◆ Requirement:
Go to the line in the entries below that holds "1232x961 pixels." and repeat exactly from there through the line that holds "You are a computer-use agent. This", inclusive.

[Collected data]
......
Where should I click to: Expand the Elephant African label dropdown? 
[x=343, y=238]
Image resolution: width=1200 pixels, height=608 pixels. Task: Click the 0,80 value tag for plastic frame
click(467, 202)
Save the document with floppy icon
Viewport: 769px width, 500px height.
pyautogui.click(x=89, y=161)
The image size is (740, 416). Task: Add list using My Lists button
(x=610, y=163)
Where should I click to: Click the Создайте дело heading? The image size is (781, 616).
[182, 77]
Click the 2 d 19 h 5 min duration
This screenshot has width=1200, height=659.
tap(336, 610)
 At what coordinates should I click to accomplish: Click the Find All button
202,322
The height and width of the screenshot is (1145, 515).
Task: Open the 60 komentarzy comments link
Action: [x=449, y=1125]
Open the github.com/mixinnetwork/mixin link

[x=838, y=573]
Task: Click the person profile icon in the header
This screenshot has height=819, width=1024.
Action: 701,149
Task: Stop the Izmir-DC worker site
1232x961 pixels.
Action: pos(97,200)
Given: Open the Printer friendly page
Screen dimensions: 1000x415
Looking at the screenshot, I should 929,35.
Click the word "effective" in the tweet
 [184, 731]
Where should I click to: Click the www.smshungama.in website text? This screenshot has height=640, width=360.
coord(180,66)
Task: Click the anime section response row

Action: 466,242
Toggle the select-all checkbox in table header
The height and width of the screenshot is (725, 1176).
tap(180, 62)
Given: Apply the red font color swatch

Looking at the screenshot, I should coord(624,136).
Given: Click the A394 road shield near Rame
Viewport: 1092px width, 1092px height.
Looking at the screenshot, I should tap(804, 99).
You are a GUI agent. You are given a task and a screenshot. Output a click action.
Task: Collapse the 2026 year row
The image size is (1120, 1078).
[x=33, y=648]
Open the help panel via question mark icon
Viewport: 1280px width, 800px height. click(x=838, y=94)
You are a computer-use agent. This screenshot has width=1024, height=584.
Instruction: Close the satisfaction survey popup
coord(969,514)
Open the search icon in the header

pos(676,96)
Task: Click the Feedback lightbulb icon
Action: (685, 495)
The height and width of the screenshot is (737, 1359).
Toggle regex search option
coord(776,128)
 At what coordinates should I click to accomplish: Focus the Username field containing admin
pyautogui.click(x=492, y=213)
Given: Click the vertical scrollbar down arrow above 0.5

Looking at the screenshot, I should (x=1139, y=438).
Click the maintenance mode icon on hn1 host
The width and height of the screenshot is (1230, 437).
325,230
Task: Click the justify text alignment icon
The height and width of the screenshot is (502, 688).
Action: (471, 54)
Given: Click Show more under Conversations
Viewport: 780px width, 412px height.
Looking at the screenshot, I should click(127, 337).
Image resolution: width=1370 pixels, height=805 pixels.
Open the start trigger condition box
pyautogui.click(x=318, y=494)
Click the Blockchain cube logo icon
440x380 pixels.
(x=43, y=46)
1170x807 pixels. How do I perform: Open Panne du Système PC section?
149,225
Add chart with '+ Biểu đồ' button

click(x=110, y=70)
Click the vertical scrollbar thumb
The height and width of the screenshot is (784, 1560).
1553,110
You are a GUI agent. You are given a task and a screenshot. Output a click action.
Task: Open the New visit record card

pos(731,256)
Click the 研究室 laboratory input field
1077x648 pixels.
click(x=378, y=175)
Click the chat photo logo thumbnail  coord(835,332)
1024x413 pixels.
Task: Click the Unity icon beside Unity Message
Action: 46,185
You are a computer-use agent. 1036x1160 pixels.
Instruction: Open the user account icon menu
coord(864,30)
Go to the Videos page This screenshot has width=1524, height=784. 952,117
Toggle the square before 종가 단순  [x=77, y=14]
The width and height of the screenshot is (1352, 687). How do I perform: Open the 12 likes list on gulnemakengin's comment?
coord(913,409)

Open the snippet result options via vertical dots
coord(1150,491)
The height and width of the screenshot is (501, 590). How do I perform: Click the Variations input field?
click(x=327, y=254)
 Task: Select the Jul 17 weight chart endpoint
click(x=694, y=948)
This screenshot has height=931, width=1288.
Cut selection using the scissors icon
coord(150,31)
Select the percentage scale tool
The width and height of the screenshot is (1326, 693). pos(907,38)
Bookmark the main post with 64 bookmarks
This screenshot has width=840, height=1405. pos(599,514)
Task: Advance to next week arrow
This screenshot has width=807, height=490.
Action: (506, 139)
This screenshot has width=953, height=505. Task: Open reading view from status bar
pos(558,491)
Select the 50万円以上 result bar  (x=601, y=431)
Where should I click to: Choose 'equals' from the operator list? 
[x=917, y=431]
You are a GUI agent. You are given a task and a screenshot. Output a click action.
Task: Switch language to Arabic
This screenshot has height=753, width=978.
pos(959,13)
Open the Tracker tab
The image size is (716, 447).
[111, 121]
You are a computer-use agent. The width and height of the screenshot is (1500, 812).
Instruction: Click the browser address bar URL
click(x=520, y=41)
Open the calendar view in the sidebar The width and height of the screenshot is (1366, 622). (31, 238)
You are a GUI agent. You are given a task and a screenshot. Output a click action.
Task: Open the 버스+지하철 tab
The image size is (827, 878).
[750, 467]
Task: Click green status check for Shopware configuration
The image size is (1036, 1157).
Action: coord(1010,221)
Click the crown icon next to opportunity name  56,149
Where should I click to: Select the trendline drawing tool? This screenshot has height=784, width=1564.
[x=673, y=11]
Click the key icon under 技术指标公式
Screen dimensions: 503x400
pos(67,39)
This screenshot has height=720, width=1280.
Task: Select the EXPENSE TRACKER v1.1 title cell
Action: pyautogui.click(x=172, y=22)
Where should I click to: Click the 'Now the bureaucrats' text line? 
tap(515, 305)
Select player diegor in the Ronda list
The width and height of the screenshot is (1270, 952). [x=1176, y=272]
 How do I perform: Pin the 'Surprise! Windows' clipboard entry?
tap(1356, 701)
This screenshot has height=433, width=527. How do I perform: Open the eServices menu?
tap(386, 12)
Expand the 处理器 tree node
......
◆ Written reply:
1232x961 pixels.
Action: pos(97,200)
Given: Open the Printer friendly page
Screen dimensions: 1000x415
Looking at the screenshot, I should 929,35.
Click the word "effective" in the tweet
 [184, 731]
Where should I click to: Click the www.smshungama.in website text? This screenshot has height=640, width=360.
coord(180,66)
Task: Click the anime section response row

Action: 466,242
Toggle the select-all checkbox in table header
The height and width of the screenshot is (725, 1176).
tap(180, 62)
Given: Apply the red font color swatch

Looking at the screenshot, I should coord(624,136).
Given: Click the A394 road shield near Rame
Viewport: 1092px width, 1092px height.
Looking at the screenshot, I should tap(804, 99).
You are a GUI agent. You are given a task and a screenshot. Output a click action.
Task: Collapse the 2026 year row
The image size is (1120, 1078).
[x=33, y=648]
Open the help panel via question mark icon
Viewport: 1280px width, 800px height. click(x=838, y=94)
You are a computer-use agent. This screenshot has width=1024, height=584.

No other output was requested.